Lung function assessment over time of 59 active smokers with baseline normal history, physical exam and laboratory tests, and with normal spirometry, lung volumes, and normal diffusion capacity (normal spirometry/normal DLCO). The abscissa shows time in months. Each symbol represents an individual, with lines connecting the follow-up data over time for the same individual. The dashed lines represent the limit of normal. Orange data points indicate individuals that initially had normal values at baseline but became abnormal over time. Blue data points indicate individuals that had normal values at baseline and remained normal over time.A. FEV1 (% predicted); B. FVC (% predicted); C. DLCO (% predicted); and D. FEV1/FVC (% observed).

Figure 2

Lung function assessment over time in 46 active smokers with normal history, physical exam and laboratory tests, and with normal spirometry, lung volumes, but low diffusion capacity (normal spirometry/low DLCO). The abscissa shows time in months.
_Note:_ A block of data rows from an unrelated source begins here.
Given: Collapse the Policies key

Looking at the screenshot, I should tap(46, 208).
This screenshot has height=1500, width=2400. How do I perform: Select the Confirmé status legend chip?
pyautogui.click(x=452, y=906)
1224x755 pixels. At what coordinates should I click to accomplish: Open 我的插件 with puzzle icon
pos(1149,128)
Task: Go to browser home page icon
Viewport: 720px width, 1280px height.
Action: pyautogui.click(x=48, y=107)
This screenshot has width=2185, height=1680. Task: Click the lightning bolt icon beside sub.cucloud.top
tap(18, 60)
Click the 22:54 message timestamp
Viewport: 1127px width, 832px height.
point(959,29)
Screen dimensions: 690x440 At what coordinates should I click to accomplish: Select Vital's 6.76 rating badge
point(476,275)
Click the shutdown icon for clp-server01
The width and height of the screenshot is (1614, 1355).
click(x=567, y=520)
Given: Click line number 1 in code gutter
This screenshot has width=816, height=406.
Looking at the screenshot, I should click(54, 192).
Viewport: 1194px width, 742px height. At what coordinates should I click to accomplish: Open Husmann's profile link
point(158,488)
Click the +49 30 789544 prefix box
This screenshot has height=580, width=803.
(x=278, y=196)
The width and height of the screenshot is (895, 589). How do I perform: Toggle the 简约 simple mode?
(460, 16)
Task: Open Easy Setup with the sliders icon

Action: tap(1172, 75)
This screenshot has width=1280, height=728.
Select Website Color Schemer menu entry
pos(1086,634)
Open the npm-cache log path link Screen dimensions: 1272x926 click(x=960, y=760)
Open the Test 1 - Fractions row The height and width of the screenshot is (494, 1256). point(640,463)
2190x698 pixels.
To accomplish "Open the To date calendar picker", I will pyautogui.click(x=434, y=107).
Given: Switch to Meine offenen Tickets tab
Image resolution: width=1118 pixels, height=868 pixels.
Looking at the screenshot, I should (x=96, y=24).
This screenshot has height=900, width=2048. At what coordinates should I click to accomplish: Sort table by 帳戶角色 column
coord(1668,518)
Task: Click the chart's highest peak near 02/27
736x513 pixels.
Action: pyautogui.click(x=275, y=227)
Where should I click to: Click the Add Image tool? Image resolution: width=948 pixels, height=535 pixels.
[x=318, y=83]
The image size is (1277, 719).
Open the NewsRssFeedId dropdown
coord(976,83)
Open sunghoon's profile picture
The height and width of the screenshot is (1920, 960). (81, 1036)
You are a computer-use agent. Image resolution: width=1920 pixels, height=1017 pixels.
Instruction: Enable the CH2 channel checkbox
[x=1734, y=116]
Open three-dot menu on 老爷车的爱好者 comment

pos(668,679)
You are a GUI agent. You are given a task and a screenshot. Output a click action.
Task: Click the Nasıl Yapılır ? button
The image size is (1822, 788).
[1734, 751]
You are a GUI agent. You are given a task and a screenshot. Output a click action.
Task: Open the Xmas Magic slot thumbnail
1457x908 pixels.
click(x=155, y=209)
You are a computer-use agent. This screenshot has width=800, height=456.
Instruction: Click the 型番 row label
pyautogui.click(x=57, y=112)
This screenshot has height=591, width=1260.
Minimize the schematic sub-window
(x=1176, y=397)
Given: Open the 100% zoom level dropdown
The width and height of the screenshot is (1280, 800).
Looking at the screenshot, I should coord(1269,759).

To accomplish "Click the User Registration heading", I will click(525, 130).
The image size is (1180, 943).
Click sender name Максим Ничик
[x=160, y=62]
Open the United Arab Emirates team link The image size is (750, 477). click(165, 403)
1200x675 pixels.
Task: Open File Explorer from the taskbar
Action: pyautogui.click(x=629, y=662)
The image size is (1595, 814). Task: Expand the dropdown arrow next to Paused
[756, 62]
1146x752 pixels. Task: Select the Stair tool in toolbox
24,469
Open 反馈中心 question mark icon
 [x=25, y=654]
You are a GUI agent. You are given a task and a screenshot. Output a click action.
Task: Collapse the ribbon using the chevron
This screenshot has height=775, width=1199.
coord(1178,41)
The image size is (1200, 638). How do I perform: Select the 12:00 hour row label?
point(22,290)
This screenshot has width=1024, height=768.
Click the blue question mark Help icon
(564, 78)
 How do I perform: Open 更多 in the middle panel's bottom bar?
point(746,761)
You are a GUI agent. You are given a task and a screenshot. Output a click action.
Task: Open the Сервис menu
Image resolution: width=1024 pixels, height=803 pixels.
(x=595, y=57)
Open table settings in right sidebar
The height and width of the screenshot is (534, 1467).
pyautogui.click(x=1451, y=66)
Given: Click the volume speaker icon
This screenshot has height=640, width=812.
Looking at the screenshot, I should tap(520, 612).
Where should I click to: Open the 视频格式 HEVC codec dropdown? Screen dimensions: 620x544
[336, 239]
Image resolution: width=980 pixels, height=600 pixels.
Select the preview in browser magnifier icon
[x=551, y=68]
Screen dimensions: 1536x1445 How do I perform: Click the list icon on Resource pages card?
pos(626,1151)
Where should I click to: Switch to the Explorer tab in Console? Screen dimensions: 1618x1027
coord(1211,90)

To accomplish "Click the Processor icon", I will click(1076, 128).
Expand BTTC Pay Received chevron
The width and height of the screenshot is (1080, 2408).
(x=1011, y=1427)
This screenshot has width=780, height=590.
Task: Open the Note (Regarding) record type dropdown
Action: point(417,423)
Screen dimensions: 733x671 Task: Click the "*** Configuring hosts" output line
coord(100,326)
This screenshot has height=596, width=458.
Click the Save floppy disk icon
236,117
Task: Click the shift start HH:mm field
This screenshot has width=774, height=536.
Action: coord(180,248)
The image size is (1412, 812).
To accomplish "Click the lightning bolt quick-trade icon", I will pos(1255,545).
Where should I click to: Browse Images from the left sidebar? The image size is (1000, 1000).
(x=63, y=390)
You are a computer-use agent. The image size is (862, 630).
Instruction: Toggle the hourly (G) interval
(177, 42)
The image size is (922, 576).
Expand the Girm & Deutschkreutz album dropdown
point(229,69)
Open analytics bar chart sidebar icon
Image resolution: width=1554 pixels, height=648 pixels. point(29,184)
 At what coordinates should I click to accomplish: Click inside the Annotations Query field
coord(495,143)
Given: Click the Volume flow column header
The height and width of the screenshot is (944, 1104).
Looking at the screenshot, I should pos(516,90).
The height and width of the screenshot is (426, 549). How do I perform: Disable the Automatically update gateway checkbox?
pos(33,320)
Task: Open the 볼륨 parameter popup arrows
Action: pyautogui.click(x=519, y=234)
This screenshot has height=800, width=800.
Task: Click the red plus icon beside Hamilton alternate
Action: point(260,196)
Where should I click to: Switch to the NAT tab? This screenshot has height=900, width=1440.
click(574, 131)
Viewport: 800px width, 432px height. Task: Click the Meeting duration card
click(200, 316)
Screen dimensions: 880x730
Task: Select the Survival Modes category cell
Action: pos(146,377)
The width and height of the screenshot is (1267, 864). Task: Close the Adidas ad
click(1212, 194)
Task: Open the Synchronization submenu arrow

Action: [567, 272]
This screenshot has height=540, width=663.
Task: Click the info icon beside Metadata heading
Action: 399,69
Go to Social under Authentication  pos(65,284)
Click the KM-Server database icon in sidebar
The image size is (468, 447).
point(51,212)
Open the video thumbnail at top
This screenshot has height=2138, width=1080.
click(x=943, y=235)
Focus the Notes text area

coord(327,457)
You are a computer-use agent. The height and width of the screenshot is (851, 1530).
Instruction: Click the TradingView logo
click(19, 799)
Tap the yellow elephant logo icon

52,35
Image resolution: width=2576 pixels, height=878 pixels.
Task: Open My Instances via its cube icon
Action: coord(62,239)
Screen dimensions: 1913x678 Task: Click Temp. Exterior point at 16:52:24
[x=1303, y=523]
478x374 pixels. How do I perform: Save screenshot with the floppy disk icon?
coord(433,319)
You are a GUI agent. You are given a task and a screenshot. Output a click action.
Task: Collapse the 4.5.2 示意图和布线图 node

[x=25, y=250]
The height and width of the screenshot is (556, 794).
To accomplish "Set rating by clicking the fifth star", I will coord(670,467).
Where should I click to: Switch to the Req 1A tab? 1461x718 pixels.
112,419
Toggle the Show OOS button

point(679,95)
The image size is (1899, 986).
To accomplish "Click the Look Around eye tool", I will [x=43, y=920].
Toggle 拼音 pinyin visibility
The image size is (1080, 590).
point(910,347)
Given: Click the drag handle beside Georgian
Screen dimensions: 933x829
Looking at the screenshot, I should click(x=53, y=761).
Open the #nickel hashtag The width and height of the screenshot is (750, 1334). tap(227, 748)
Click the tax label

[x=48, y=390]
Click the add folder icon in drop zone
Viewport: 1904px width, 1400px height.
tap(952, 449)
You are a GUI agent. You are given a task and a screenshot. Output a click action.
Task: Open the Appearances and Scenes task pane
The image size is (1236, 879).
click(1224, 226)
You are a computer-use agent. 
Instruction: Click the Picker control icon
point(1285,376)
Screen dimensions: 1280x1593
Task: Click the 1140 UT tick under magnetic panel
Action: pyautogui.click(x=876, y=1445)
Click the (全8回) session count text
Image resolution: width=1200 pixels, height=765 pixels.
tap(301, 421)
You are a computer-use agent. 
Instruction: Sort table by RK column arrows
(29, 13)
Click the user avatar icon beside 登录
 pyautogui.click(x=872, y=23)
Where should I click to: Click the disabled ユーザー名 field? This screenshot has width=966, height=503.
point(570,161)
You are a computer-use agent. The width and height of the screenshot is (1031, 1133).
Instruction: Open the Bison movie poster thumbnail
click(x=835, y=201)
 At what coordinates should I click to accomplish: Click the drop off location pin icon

Each symbol represents an individual, with lines connecting the follow-up data over time for the same individual. The dashed lines represent the limit of normal. Orange data points indicate individuals that initially had normal values but became abnormal over time. Blue data points indicate individuals that had normal values at baseline and remained normal over time. A. FEV1 (% predicted); B. FVC (% predicted); C. DLCO (% predicted); and D. FEV1/FVC (% observed).

Figure 3

Lung function changes from baseline to the last pulmonary function test in the normal spirometry/normal DLCO group (A-D) and normal spirometry/low DLCO group (E-H) comparing individuals who did not develop COPD (white bars) to those who did develop COPD (grey bars). A, E. FEV1 (% predicted); B, F. FVC (% predicted); C, G. DLCO (% predicted); and D, H. FEV1/FVC (% observed). Data is presented as mean ± standard deviation.